[START]

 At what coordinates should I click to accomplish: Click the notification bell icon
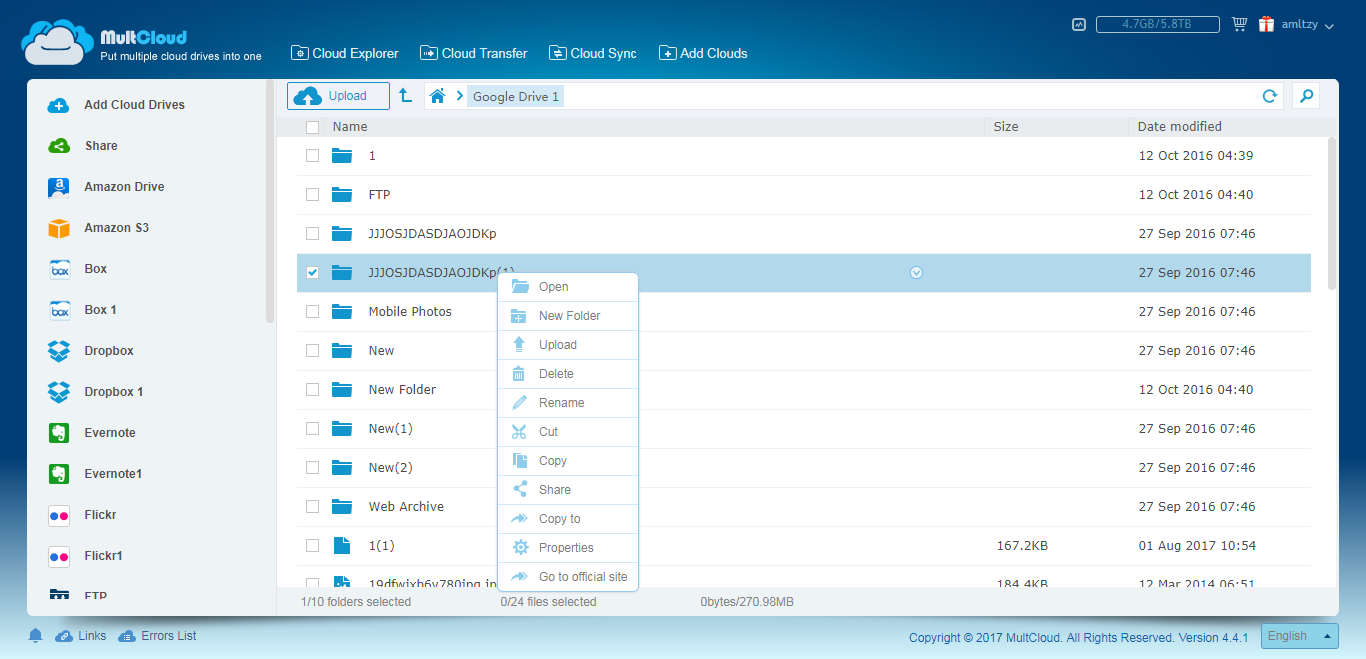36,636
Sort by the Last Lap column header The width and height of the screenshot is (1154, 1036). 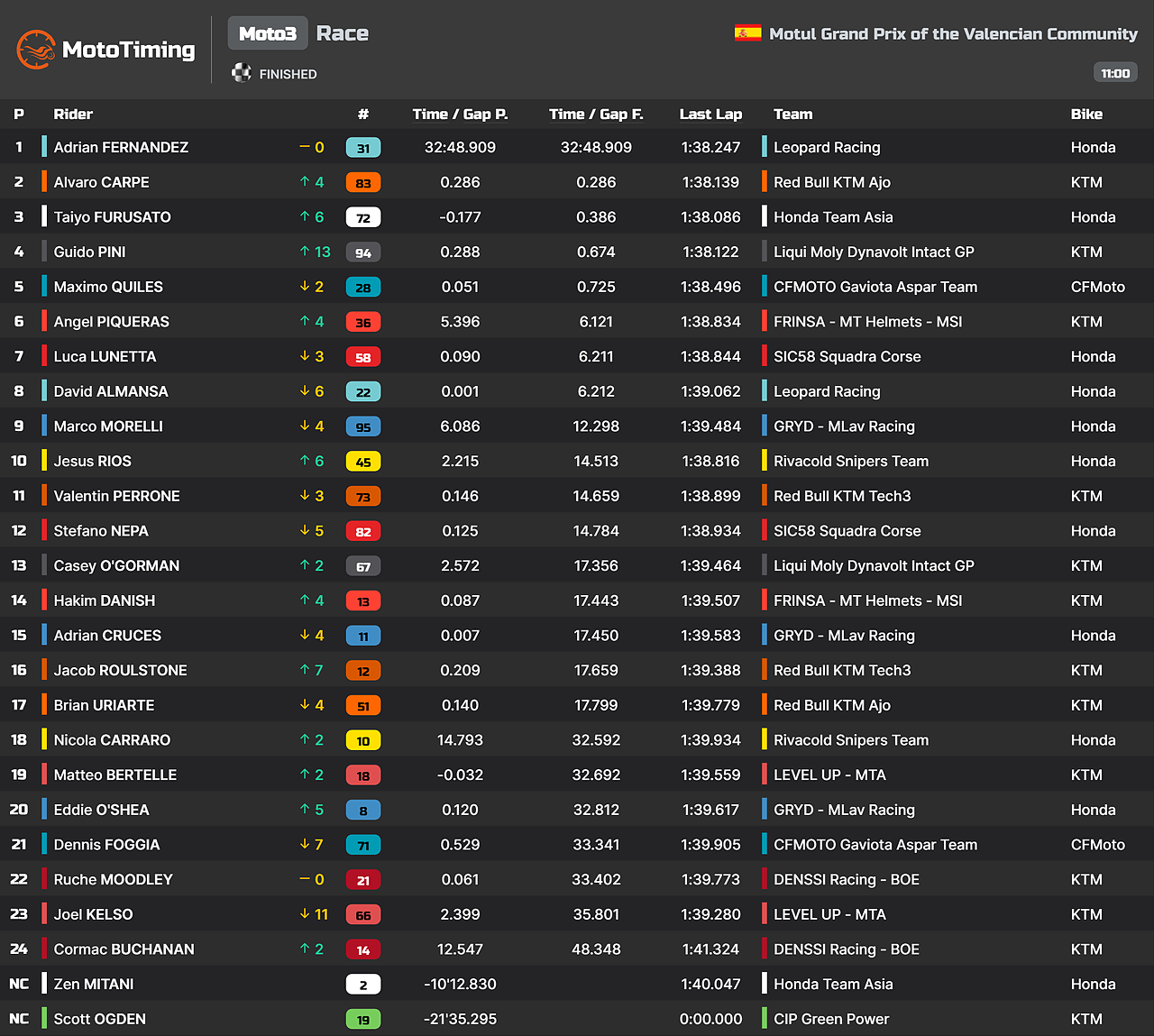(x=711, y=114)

[END]
[START]

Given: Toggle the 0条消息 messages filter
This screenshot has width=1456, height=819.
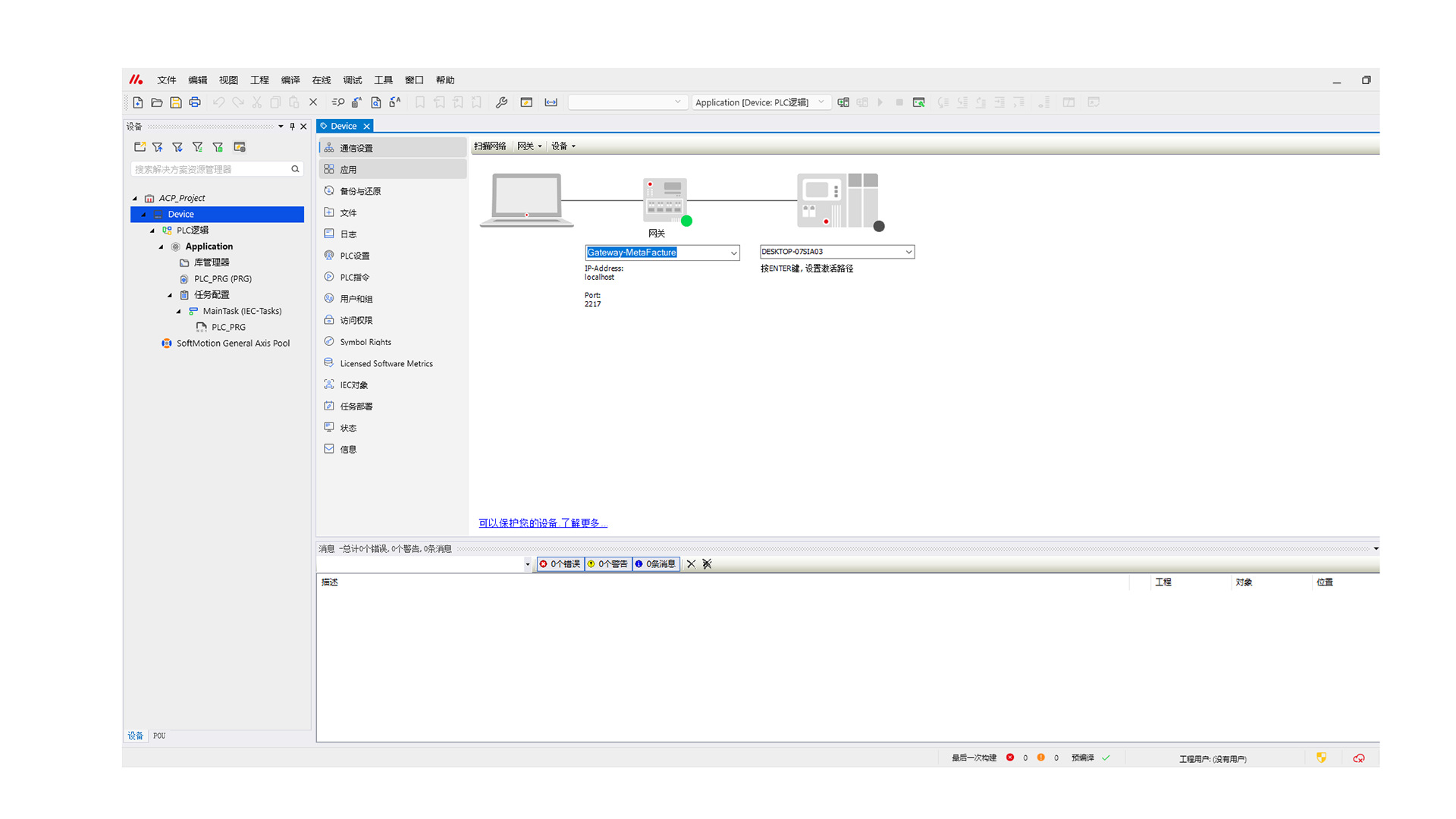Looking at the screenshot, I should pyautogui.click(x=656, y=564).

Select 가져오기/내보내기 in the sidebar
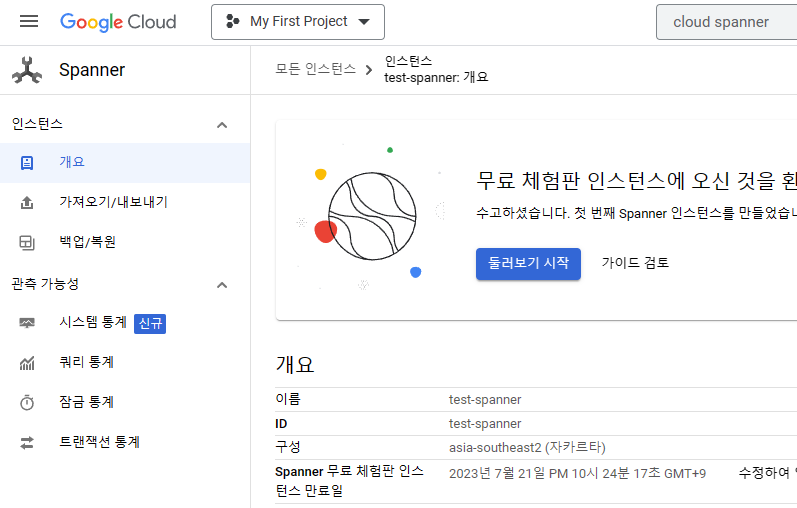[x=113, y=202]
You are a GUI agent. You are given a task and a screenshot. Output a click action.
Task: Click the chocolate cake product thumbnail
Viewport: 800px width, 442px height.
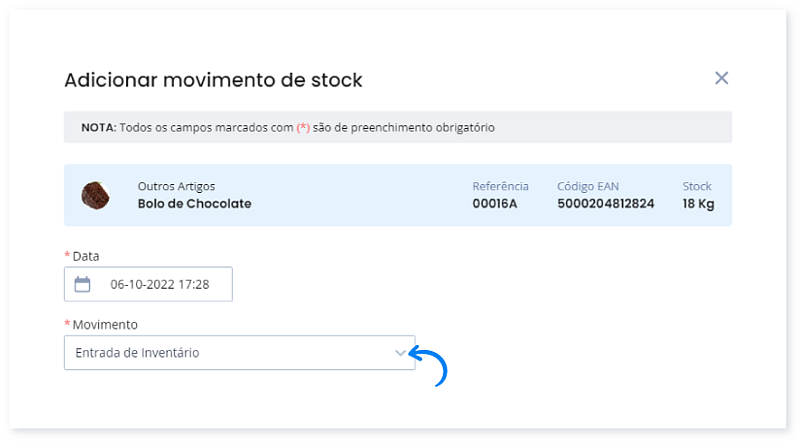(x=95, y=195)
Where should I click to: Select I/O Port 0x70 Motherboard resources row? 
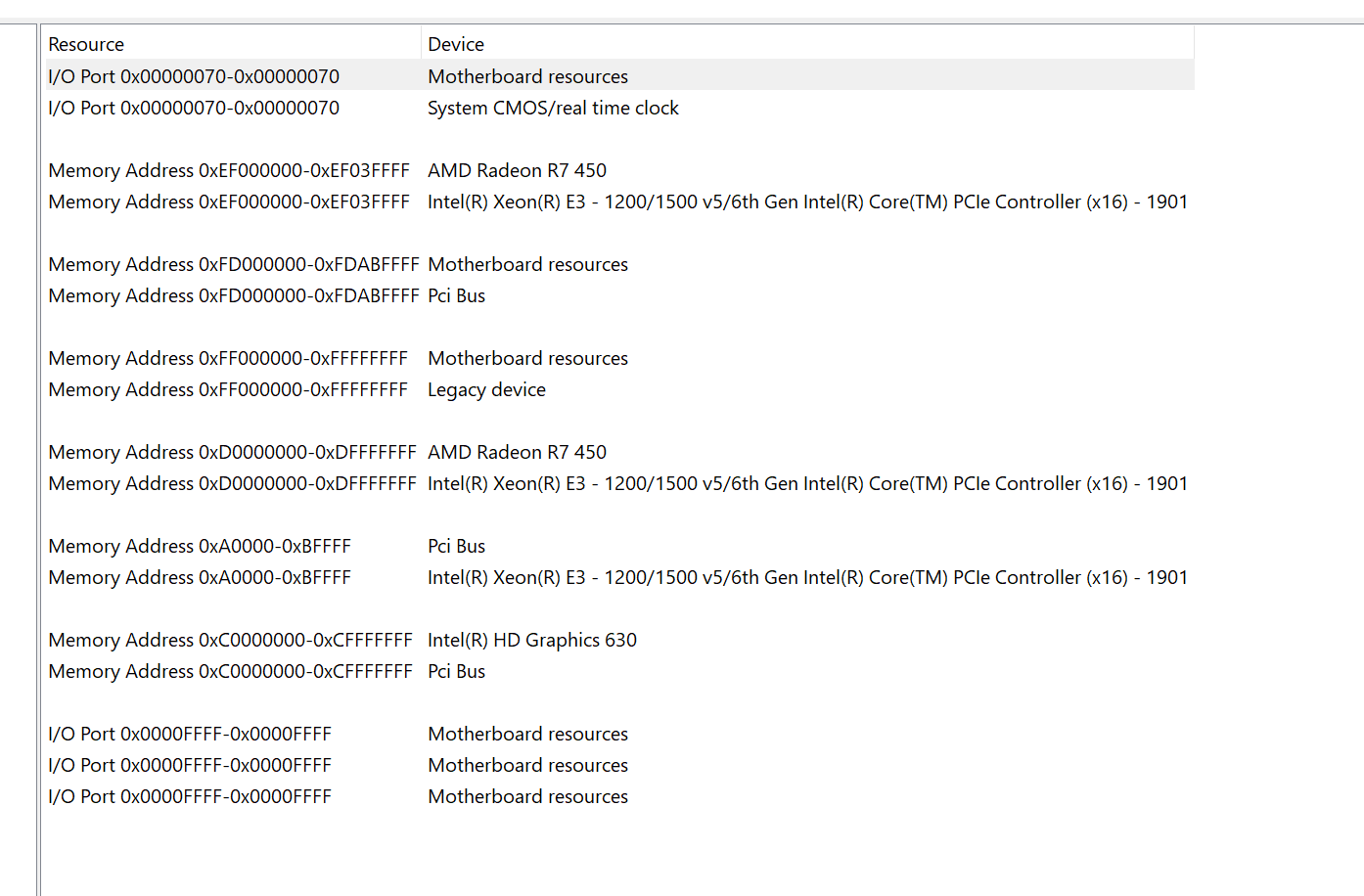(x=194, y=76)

[END]
[START]

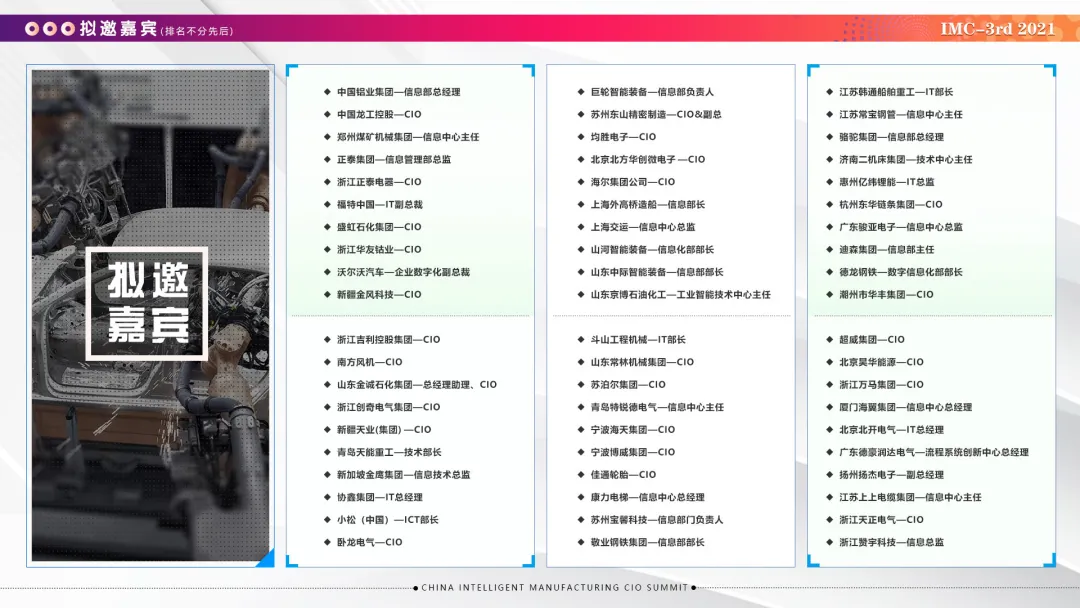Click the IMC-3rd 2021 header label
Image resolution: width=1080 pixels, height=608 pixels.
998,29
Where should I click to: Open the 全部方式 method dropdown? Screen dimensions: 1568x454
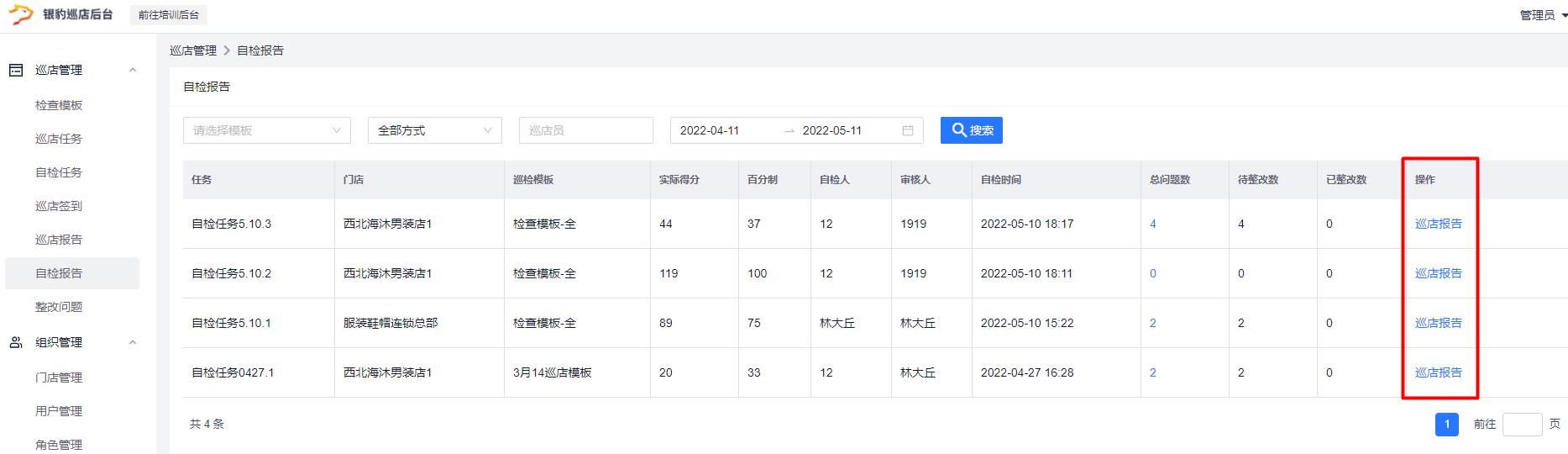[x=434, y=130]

[END]

◆ Your task: Can you print, word for word, every line from the one holding "You are a GUI" through the one holding "(x=194, y=76)", with both ends included and the pictures left out?

◆ Result:
You are a GUI agent. You are given a task and a screenshot. Output a click action.
Task: Click the chocolate cake product thumbnail
Viewport: 800px width, 442px height.
(x=95, y=195)
Where should I click to: Select I/O Port 0x70 Motherboard resources row? 
(x=194, y=76)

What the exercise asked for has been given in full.